Spam filtering for web results

The popular history of web search holds that Google buried its competition in part because its PageRank algorithm solved, for a time, the problem of web spam; and some pundits now assert that not merely Google, but algorithmic search in general, is loosing its battle against the spammers. Spam has attracted much less attention amongst IR researchers, though, than its seeming criticality to operational systems would suggest; none of Google Scholar's top ten results for the search [web spam search results] is from a mainstream IR venue. Part of the reason for this neglect is that most research collections have been from curated or semi-curated sources, and hence are spam free. Academic research tends to pursue the questions that its datasets readily answer.

The Clueweb09 collection, though, introduced at the TREC 2009 Web track, is a crawl of the open web, and hence contains plenty of spam. Indeed, since our own access to the web as internet users is mediated by search engines that put great effort into preventing us from seeing spam, Clueweb and similar collections offer a rare chance for us to see what the wild web that search engines must deal with really looks like, and how the pollution of the web with spam affects search results.

A recent paper by Gord Cormack, Mark Smucker, and Charlie Clarke, of the University of Waterloo, uses the Clueweb09 collection to investigate the impact that spam has on retrieval effectiveness, and to present a brutally simple and surprisingly effective algorithm for single-pass training and filtering of web spam. Cormack and colleagues find that of the top ten results produced by content-only, spam-agnostic retrieval algorithms to a representative sample of web queries, 60\% to 80\% are spam (depending on the curmudgeonliness of the annotator). Not surprisingly, then, adding a spam filter to such a naive system leads to an enormous boost in effectiveness, with estimated precision at scores going from 0.09 with no filtering to over 0.40 with optimal filtering settings. Their naive method plus spam filtering outperforms the best of the TREC 2009 participant systems, and post-hoc spam filtering significantly improves the submitted runs of almost all participants.

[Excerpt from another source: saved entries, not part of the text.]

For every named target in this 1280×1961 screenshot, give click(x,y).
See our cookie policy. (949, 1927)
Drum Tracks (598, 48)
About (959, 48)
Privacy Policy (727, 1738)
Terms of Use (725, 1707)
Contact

Surprisingly, perhaps (or perhaps not), the spam filter used to achieve this dramatic improvement in effectiveness is, in the author's words, "brutally simple", in method, model, and implementation. In method, it is a logistic regression classifier trained in a single, linear pass through the training set; the heart of the classifier is a simple one-line formula backed up by a one-dimensional array of log odds. The implementation is worth the price of the download in itself: a complete classifier in half a printed page of C code (and yes, it is printed in the paper). Most astonishing of all, though, is the simplicity of the feature model. There is no link analysis, no page quality metrics or layout analysis, no complex linguistic analysis; not even the most basic linguistic analysis of parsing the text into terms. The only features are the raw, overlapping four-byte sequences of the original text, HTML, headers, and all.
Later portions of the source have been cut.